#### [Task requirements]
Your answer should be a single number, the count of lines in the material with the string "label".

#### [Input records]
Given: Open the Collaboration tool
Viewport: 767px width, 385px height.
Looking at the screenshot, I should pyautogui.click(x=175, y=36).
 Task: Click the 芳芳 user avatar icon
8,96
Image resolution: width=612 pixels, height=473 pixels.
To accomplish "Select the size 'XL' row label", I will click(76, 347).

--

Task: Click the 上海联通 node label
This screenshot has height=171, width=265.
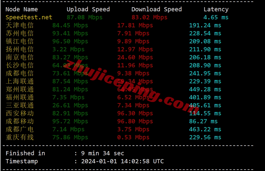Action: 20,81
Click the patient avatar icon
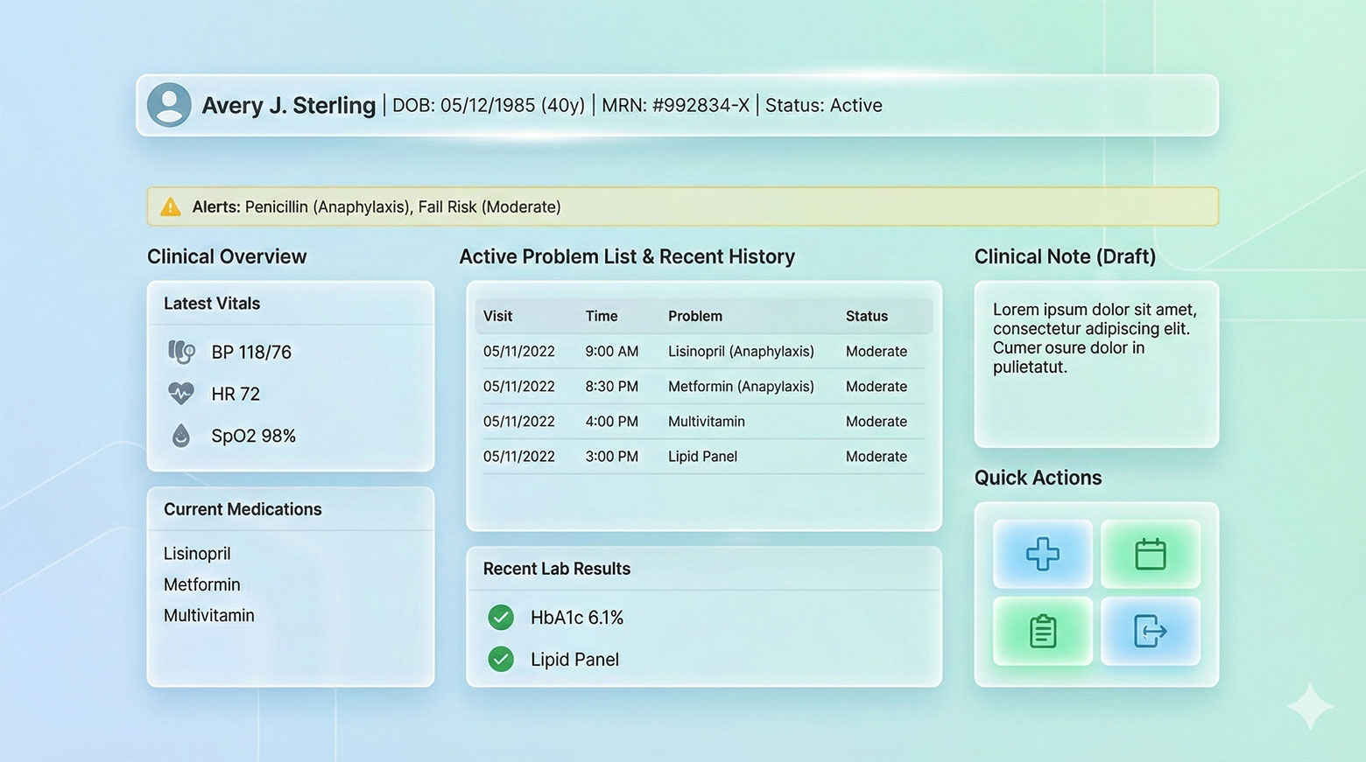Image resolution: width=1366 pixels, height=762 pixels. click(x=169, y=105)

#### [Exercise response]
2